Num olhar mais distante, a comida japonesa não podia ser mais diferente da francesa, mas será mesmo assim? Uma das pedras basilares da gastronomia gaulesa, por exemplo, é a arte de fazer molhos e caldos. Ora e qual é a base essencial de um bom ramen? Os caldos complexos, precisamente. Há bastantes diferenças, é certo, mas existem também alguns pontos em comum. Sobre a sua ligação à culinária japonesa, Anne Sophie afirma: “O que torna a cozinha francesa em algo tão rico é a sua capacidade de incorporar influências gastronómicas e culturais, reinterpretando-as. A minha comida é inspirada pela gastronomia japonesa: adoro a forma como ela procura a essência precisa daquilo que é o sabor, utilizando produtos elegantes e refinados. Matcha [chá verde], sobacha [chá de trigo sarraceno], sake kasu [o mosto que resulta da produção de sake] e genmaicha [mistura de chá verde com arroz integral tufado] são alguns dos meus ingredientes favoritos. Foi muito interessante dar a conhecer a minha cozinha através de algo tão marcadamente nipónico como o sushi. Gosto da sensação de restrição, ela obriga-me a ser mais criativa.”
O resultado de tudo isto são quatro peças que podem ser encomendadas numa box ou avulso. Existe o nigiri de dourada com molho pesto de salva e erva cidreira, chá fumado e um ligeiro de toque de malagueta (“cuidado que é um pouco picante”, avisou a empregada que nos serviu), o california com queijo de cabra, matcha e bergamota, um maki recheado com creme de cogumelos de paris e com gerânio rosado e gengibre, assim como o outro maki, que leva maçã verde, atum, endro e a tal sobacha. Já agora, uma pequena nota de rodapé, para quando estiver a provar estas iguarias: “A chef não quer que se coma as suas peças com wasabi ou soja!”, explicou Marcos.

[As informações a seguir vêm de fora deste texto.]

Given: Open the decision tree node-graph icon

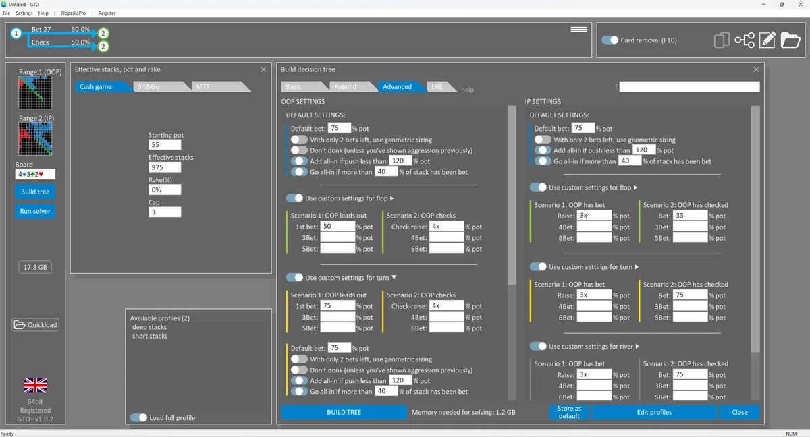Looking at the screenshot, I should pos(745,40).
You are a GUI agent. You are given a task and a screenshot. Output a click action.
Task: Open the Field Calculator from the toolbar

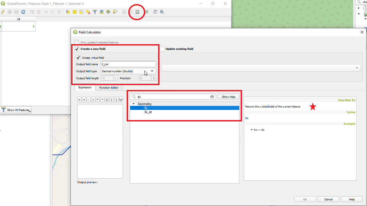pyautogui.click(x=137, y=12)
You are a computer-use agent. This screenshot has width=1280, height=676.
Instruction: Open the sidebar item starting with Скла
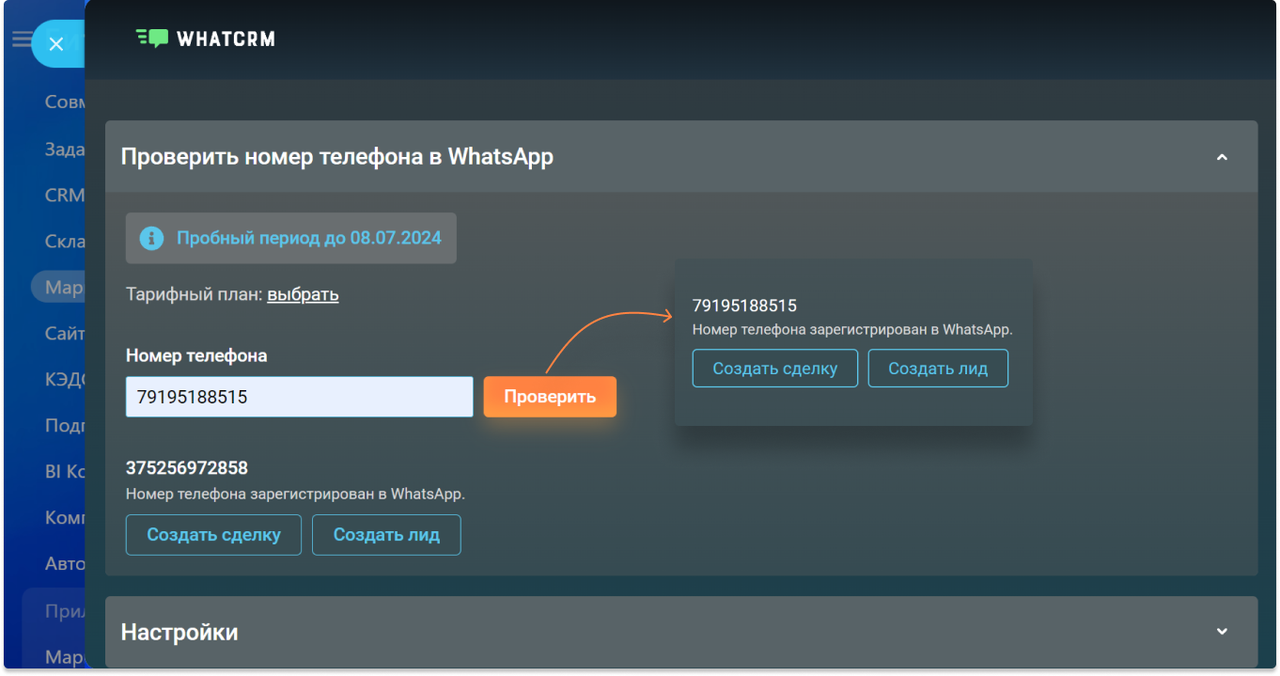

Mas que loja é esta que, aparentemente, consegue cozinhar uma parceria destas — que é real, os próprios representantes da chef com quem o Observador entrou em contacto confirmam-no –, com uma das mais importantes chefs do mundo? Marcos explica.
“Na verdade, a Sushi Shop é uma cadeia internacional, com lojas em mais de 14 países”, começa por dizer. Criada pelos franceses Grégory Marciano e Hervé Louis, esta multinacional nasceu 1998, mas só chegou a Portugal em 2017 — para se ter uma ideia de escala, só em França existem 80. “Os nossos chefs foram formados em França, na central, e depois regressaram”, explica. Normalmente, grandes multinacionais da alimentação costumam ser vistas com alguma suspeição — e bem –, mas esta tem algo que atenua um pouco a desconfiança: “Tudo o que servimos é fresco, do dia”, diz Marcos. É política da empresa valorizar ao máximo o ambiente onde as suas lojas estão inseridas e prova disso é o facto de esta, por exemplo, abastecer-se de “peixe (menos o atum) e vegetais ” no vizinho Mercado da Ribeira.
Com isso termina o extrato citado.